At least USA 30 year mortgages are fixed interest for the full term, and Very low. I believe Europe and UK have adjustable mostly, is that correct? Because that will be a shock indeed. And as house prices are based on the cost of the monthly mortgage payment, well, a rise in interest raises the payment, and drops the property value in line.
Sunak is not fighting the last war. He is cutting the ground from under Labour. What he is banking on is that inflation will be back under control by the time he replaces Johnson as PM.
My guess is Sunak is just kicking the can down the road. If he reduces spending or raises interest it is game over, and an entirely new game begins. One of great hardship to the common folk. His chosen path is inflation, yes – but doing the right thing of just letting the market correct, and the debts default, will bring deflation and mass job loss, like 1929.
Dare I mention the impact of net zero on standard of living ?
If you print money (QE) you get inflation. Iron law.

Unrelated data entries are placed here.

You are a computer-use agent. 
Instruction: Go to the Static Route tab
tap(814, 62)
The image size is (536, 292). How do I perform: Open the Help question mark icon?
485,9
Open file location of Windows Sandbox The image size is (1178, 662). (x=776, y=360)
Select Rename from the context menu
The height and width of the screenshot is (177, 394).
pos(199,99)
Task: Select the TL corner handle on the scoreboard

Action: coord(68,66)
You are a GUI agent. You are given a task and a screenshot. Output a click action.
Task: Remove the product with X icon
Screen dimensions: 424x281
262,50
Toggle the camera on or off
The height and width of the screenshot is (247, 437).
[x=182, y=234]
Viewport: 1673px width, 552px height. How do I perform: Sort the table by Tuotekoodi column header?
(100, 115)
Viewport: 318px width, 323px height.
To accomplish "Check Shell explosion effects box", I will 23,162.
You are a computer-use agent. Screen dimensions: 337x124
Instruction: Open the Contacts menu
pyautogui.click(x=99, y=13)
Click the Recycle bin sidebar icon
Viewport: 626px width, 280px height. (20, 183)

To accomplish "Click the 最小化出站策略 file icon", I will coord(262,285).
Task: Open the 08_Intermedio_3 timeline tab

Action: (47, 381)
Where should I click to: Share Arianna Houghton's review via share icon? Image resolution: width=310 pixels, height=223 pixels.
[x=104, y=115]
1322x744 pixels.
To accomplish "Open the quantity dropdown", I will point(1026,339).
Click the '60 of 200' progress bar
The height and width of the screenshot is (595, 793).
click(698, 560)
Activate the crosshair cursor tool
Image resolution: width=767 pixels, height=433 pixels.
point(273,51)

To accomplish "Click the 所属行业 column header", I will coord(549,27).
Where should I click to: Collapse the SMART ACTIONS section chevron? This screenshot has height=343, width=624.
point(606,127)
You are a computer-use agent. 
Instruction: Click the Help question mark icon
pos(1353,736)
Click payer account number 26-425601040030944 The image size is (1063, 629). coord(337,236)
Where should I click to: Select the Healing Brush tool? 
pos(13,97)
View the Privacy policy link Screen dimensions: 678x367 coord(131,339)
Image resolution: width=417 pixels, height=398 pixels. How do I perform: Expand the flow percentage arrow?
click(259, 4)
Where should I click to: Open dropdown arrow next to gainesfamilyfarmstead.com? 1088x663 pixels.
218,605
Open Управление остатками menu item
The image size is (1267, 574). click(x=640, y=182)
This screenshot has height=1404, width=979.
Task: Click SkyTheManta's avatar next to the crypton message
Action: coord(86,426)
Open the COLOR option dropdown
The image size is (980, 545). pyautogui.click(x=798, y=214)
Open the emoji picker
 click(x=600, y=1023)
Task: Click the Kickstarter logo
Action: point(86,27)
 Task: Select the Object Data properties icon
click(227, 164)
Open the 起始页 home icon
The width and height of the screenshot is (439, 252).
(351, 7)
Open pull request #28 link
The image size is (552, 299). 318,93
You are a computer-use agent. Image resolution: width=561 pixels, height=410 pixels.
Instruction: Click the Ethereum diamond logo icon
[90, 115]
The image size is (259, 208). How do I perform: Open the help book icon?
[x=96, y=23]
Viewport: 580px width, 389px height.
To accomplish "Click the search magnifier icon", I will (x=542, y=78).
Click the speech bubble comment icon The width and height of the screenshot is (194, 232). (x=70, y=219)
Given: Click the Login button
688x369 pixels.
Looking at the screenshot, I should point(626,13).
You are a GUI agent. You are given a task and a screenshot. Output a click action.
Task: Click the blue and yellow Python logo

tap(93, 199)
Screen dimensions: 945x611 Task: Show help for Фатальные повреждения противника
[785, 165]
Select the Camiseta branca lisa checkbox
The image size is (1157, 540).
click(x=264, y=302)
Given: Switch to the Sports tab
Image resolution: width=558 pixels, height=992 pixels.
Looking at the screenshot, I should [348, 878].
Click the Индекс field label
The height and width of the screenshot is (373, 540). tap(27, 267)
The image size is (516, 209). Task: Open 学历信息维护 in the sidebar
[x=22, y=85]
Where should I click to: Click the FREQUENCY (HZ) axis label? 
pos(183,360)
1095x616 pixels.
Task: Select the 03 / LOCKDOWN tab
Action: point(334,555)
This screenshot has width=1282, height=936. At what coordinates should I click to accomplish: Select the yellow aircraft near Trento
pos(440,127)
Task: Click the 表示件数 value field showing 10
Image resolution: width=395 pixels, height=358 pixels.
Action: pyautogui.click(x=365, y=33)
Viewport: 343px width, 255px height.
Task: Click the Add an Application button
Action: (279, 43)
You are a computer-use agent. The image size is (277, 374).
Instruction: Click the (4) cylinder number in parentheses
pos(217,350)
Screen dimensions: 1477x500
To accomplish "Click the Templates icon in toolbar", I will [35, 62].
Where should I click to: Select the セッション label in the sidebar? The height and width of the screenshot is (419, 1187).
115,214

Not necessarily,it depends where the cash ends up.Read John Greenwood
JG does this time forecast strong inflationary trends continuing after the transitory effects of current price rises due to high money growth
Yes, when the Central bank has to monetize the debt and make it fiscal spending, ‘Stimie’ checks at the extreme, then it is infaltionary in the extreme – otherwise QE just keeps interest rates low – But both togther is Negative Real Interest Rates, and savings, pensions, wages, all messed up. That is where we are now.
Reducing corporation tax to 15%, immediately making UK the go to place to set up your business, is the only thing the budget should’ve announced. The endless tweaking on a thousand little financial strings is just farcical arrogant posturing – believing the nation / the economy can actually be micro-controlled for the better by a puppet master is patently ridiculous. The most all-seeing, all-knowing, super-dexterous millipede could not achieve the task. Sadly none on the left, and fewer and fewer elsewhere on the spectrum can perceive of an improving world without such a god-like entomological commandante in charge. As long as we search for the god-like we will only select those humans who pretend to be so. And so we will have egotistical delusionists in charge whose actual impact can only be measured negatively.
The BoE isn’t putting on a brave face – it’s lying to us. And it thinks we’re stupid enough to fall for it.